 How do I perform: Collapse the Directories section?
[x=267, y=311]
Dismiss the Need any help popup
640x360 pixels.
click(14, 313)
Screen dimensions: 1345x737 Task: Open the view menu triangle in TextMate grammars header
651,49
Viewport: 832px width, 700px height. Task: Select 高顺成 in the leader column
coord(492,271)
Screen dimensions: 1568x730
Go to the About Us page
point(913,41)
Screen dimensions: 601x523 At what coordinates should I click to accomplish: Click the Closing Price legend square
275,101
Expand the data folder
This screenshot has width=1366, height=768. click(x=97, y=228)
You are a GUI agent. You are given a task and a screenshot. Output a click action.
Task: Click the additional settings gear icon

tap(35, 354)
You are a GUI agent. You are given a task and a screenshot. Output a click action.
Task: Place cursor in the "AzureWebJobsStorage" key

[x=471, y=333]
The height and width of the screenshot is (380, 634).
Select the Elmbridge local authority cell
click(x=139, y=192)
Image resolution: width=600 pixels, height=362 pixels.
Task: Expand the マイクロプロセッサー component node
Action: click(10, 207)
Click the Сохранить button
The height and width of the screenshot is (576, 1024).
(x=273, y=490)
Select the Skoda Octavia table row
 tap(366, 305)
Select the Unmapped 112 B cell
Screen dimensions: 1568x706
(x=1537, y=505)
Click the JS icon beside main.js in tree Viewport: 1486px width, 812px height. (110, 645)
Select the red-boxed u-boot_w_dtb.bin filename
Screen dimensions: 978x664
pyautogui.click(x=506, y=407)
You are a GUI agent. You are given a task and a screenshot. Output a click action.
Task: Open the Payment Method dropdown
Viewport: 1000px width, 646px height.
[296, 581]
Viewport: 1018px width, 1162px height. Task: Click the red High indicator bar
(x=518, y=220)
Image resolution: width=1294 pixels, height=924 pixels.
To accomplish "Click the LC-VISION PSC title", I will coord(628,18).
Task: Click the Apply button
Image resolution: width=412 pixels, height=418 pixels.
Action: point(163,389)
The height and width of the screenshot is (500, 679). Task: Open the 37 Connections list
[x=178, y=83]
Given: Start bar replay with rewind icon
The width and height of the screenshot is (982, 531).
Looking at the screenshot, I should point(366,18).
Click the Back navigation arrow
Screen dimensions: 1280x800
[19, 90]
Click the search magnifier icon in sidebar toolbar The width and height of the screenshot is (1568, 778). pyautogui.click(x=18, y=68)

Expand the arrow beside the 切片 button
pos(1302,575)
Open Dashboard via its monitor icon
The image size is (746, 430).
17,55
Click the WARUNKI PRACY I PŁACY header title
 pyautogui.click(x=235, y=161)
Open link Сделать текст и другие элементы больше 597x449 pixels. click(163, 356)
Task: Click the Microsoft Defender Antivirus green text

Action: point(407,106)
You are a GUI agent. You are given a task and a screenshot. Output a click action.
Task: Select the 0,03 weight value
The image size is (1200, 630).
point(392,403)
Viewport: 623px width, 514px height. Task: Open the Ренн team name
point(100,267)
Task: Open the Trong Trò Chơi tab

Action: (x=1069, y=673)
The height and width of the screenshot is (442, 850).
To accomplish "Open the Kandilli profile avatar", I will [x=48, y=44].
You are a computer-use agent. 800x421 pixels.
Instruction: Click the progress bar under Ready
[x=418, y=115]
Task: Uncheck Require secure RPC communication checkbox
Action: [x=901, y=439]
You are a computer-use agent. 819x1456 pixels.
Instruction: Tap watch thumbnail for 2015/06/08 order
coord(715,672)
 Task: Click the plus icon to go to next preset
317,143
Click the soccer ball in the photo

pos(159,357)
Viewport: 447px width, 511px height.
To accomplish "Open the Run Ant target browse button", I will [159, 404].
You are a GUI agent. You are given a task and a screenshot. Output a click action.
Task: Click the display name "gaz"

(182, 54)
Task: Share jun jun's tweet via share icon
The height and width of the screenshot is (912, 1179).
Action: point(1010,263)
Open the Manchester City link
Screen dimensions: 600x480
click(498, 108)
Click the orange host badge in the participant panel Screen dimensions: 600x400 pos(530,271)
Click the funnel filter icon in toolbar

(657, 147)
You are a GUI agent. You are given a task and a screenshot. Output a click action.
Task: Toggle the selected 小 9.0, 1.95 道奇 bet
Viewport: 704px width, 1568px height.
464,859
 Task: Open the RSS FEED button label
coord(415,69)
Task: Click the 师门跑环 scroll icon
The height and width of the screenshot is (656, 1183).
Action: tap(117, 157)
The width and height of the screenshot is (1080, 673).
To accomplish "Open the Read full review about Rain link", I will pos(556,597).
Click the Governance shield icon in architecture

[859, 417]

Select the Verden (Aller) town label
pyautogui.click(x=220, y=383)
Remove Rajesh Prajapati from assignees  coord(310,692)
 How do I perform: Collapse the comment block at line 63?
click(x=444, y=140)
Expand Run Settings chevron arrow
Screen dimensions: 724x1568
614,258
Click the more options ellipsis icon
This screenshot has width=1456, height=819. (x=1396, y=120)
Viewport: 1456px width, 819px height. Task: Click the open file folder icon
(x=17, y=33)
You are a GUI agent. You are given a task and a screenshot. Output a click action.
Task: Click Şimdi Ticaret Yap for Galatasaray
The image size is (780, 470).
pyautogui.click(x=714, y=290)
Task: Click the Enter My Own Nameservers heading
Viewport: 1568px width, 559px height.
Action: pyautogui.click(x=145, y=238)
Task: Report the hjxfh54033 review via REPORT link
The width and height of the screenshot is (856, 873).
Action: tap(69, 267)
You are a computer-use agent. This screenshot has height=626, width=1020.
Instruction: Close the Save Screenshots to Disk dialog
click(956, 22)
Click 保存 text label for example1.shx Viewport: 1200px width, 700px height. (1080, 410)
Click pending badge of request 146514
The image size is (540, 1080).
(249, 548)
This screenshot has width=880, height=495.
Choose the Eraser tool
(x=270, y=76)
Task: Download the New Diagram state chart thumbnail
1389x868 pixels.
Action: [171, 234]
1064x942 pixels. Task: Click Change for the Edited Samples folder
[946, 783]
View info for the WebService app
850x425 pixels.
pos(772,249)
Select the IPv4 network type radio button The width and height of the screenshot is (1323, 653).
========
### TASK STATEMENT
Only the lines from the one with "850x425 pixels." through the end of the listing should be output, exactly as they appear.

### TASK RESPONSE
850x425 pixels.
pos(772,249)
Select the IPv4 network type radio button The width and height of the screenshot is (1323, 653).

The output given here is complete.